Dataset entries

--------------------------------------------------

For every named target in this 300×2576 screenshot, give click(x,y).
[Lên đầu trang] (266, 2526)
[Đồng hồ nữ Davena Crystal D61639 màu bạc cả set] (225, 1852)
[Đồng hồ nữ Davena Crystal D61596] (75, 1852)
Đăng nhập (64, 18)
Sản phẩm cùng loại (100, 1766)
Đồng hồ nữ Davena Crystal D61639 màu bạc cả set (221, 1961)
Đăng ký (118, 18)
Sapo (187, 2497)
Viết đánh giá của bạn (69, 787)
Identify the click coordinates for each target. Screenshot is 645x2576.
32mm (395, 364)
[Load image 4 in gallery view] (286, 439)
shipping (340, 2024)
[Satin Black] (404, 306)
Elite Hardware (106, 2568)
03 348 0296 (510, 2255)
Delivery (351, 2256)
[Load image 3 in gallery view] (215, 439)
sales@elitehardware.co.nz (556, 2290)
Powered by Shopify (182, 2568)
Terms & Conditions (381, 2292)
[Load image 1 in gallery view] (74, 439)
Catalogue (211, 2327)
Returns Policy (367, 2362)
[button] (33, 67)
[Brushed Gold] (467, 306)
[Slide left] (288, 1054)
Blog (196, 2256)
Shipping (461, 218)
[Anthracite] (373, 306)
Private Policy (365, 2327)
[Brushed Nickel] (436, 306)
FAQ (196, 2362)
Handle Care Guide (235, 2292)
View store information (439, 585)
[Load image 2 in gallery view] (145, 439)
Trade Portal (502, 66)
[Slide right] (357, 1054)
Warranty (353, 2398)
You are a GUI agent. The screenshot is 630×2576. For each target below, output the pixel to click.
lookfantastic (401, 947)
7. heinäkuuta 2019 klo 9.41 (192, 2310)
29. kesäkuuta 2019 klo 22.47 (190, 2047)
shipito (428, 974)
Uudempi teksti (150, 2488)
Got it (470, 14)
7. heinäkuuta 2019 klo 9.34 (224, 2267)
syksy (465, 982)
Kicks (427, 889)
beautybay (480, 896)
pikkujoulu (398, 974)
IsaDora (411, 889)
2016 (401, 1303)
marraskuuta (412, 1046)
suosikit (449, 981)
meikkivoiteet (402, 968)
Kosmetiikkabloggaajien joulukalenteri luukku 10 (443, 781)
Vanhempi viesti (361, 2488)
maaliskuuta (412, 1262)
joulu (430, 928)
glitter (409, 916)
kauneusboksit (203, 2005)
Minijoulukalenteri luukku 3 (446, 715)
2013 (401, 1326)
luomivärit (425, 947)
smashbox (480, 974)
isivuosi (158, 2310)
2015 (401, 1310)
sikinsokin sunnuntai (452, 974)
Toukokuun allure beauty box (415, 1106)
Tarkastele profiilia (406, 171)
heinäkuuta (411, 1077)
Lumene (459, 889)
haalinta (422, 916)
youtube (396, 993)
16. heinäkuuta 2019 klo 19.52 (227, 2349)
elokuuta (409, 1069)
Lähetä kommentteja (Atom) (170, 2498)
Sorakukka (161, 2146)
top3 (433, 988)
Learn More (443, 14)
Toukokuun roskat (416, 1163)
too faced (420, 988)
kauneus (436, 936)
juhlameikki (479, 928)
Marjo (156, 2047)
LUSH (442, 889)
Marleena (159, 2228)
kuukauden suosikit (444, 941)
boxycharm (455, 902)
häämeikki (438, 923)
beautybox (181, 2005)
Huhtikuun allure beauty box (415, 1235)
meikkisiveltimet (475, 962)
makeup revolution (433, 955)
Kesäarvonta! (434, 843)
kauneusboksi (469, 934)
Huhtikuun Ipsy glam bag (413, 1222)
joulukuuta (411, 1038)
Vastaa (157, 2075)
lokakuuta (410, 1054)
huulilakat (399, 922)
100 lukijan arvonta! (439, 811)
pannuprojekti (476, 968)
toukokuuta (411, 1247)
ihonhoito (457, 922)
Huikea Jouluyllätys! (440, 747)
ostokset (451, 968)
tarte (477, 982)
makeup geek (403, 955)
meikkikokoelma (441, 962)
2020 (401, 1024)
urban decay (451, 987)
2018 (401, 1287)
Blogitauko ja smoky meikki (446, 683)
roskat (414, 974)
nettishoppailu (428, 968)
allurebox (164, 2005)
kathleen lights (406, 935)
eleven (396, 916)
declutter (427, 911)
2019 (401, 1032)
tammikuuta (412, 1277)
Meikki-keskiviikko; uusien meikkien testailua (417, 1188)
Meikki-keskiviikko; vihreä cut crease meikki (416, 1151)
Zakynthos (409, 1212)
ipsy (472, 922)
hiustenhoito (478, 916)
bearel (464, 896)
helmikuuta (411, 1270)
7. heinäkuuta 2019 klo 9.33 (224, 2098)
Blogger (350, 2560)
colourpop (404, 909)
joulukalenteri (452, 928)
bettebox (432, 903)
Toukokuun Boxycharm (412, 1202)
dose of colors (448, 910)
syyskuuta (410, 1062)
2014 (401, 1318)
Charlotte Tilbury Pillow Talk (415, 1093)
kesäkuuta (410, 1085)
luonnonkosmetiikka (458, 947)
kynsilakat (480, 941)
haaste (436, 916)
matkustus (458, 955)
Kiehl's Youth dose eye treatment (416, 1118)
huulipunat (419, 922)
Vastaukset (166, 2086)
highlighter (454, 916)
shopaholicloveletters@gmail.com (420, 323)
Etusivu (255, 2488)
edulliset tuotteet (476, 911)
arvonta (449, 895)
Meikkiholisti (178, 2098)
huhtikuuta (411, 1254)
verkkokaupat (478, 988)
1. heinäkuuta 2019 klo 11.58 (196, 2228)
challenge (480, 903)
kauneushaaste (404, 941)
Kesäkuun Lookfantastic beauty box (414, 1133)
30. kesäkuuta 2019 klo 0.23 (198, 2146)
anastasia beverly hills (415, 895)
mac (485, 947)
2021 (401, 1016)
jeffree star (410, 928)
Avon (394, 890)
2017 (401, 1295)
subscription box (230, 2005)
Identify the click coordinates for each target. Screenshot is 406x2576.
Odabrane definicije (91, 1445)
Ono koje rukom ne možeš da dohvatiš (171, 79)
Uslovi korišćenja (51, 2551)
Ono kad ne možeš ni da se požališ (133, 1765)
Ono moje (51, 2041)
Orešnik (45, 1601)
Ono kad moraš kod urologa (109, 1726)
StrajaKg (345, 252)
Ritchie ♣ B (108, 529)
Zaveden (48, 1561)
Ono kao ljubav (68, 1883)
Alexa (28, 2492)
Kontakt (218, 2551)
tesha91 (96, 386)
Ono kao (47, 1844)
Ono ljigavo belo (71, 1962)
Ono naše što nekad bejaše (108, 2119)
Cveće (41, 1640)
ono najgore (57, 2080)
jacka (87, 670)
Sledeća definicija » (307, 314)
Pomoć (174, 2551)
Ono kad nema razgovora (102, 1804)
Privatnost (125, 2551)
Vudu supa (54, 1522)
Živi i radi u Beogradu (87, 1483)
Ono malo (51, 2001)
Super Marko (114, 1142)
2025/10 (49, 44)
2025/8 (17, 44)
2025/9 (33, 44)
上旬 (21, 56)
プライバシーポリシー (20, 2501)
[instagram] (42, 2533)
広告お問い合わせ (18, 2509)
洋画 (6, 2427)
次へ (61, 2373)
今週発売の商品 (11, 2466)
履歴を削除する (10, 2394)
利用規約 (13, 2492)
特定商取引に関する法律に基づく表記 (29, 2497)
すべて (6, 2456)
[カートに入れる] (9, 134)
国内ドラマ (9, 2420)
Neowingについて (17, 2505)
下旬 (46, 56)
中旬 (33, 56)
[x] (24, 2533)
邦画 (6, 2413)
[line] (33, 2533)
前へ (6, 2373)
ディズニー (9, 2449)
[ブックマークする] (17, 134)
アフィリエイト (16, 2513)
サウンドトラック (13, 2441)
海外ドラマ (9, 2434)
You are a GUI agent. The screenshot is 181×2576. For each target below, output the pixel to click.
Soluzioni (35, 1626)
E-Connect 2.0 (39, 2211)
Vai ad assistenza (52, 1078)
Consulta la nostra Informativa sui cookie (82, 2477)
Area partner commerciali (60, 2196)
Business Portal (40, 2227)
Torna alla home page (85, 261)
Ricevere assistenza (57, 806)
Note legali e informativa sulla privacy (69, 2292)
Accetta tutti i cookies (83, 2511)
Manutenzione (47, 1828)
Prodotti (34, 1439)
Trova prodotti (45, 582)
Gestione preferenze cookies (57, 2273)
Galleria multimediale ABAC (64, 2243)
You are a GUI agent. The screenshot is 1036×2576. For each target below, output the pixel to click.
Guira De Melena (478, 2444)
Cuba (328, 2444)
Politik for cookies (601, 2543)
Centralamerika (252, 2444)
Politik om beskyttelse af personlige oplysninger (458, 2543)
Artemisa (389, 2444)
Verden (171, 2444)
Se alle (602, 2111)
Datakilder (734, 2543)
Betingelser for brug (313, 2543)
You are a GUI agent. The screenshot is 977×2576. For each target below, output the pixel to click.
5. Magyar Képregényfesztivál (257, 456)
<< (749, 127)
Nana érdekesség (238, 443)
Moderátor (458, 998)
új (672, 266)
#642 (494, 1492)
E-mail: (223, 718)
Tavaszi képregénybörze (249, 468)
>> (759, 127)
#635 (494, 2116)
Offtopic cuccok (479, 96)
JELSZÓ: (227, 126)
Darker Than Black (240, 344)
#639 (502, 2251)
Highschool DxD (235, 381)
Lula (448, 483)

--------------------------------------------------

Would you copy, unchanged, the stretch of the records above that begins at the line containing "Terms & Conditions (381, 2292)" and ends at the line containing "meikkikokoelma (441, 962)", and only that?

Terms & Conditions (381, 2292)
[Load image 1 in gallery view] (74, 439)
Catalogue (211, 2327)
Returns Policy (367, 2362)
[button] (33, 67)
[Brushed Gold] (467, 306)
[Slide left] (288, 1054)
Blog (196, 2256)
Shipping (461, 218)
[Anthracite] (373, 306)
Private Policy (365, 2327)
[Brushed Nickel] (436, 306)
FAQ (196, 2362)
Handle Care Guide (235, 2292)
View store information (439, 585)
[Load image 2 in gallery view] (145, 439)
Trade Portal (502, 66)
[Slide right] (357, 1054)
Warranty (353, 2398)
You are a GUI agent. The screenshot is 630×2576. For each target below, output the pixel to click.
lookfantastic (401, 947)
7. heinäkuuta 2019 klo 9.41 (192, 2310)
29. kesäkuuta 2019 klo 22.47 (190, 2047)
shipito (428, 974)
Uudempi teksti (150, 2488)
Got it (470, 14)
7. heinäkuuta 2019 klo 9.34 (224, 2267)
syksy (465, 982)
Kicks (427, 889)
beautybay (480, 896)
pikkujoulu (398, 974)
IsaDora (411, 889)
2016 (401, 1303)
marraskuuta (412, 1046)
suosikit (449, 981)
meikkivoiteet (402, 968)
Kosmetiikkabloggaajien joulukalenteri luukku 10 (443, 781)
Vanhempi viesti (361, 2488)
maaliskuuta (412, 1262)
joulu (430, 928)
glitter (409, 916)
kauneusboksit (203, 2005)
Minijoulukalenteri luukku 3 (446, 715)
2013 (401, 1326)
luomivärit (425, 947)
smashbox (480, 974)
isivuosi (158, 2310)
2015 (401, 1310)
sikinsokin sunnuntai (452, 974)
Toukokuun allure beauty box (415, 1106)
Tarkastele profiilia (406, 171)
heinäkuuta (411, 1077)
Lumene (459, 889)
haalinta (422, 916)
youtube (396, 993)
16. heinäkuuta 2019 klo 19.52 (227, 2349)
elokuuta (409, 1069)
Lähetä kommentteja (Atom) (170, 2498)
Sorakukka (161, 2146)
top3 (433, 988)
Learn More (443, 14)
Toukokuun roskat (416, 1163)
too faced (420, 988)
kauneus (436, 936)
juhlameikki (479, 928)
Marjo (156, 2047)
LUSH (442, 889)
Marleena (159, 2228)
kuukauden suosikit (444, 941)
boxycharm (455, 902)
häämeikki (438, 923)
beautybox (181, 2005)
Huhtikuun allure beauty box (415, 1235)
meikkisiveltimet (475, 962)
makeup revolution (433, 955)
Kesäarvonta! (434, 843)
kauneusboksi (469, 934)
Huhtikuun Ipsy glam bag (413, 1222)
joulukuuta (411, 1038)
Vastaa (157, 2075)
lokakuuta (410, 1054)
huulilakat (399, 922)
100 lukijan arvonta! (439, 811)
pannuprojekti (476, 968)
toukokuuta (411, 1247)
ihonhoito (457, 922)
Huikea Jouluyllätys! (440, 747)
ostokset (451, 968)
tarte (477, 982)
makeup geek (403, 955)
meikkikokoelma (441, 962)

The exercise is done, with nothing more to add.